Problem description
Please quote exactly the lines below from the line containing "Click the Nueva lista button" to the line containing "Click the doubloons", both lines included, and nothing else.

Start of Source records

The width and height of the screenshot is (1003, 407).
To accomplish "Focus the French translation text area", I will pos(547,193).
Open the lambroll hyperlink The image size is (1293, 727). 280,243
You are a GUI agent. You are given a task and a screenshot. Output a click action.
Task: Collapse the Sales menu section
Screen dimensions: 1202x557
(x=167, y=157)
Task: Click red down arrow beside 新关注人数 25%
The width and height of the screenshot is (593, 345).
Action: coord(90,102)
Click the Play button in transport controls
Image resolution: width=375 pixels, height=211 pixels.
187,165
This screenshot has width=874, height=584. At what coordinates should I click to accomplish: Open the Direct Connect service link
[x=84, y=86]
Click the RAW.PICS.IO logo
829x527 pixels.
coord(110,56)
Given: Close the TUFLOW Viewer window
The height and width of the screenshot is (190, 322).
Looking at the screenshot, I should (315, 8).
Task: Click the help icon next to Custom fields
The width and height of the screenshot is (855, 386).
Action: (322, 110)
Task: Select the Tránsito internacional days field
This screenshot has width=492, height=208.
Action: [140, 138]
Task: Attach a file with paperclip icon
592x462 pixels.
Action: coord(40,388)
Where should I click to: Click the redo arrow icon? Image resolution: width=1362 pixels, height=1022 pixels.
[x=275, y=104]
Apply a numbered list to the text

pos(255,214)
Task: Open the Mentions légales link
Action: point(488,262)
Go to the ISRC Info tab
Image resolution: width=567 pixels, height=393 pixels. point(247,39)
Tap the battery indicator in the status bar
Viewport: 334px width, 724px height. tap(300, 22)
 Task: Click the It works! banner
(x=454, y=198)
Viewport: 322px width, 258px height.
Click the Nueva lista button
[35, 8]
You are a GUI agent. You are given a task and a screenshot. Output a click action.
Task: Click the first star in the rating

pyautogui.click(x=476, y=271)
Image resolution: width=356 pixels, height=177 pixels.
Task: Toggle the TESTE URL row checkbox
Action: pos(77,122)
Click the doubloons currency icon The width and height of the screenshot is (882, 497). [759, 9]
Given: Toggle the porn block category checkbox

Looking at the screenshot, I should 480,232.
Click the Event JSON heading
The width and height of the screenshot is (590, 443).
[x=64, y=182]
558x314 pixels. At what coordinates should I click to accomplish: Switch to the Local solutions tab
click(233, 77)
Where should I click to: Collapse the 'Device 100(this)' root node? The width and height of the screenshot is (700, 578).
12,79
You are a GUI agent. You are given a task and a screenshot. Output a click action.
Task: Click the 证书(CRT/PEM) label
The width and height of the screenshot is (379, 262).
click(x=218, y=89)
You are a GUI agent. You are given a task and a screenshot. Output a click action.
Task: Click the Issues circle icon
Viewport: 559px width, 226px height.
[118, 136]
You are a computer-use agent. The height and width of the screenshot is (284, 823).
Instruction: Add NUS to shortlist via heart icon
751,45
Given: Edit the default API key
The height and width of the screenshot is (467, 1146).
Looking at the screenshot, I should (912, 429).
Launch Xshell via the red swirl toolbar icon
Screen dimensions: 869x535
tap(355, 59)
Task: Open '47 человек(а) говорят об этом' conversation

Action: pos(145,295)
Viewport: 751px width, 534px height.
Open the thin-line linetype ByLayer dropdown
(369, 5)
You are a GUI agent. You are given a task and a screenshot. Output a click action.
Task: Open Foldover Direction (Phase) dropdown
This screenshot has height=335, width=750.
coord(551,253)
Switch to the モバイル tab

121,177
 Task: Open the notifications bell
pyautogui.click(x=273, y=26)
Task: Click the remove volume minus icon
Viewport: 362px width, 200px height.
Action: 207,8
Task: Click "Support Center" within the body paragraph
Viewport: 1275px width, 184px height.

End of Source records

Result of this exercise
Click the Nueva lista button
[35, 8]
You are a GUI agent. You are given a task and a screenshot. Output a click action.
Task: Click the first star in the rating

pyautogui.click(x=476, y=271)
Image resolution: width=356 pixels, height=177 pixels.
Task: Toggle the TESTE URL row checkbox
Action: pos(77,122)
Click the doubloons currency icon The width and height of the screenshot is (882, 497). [759, 9]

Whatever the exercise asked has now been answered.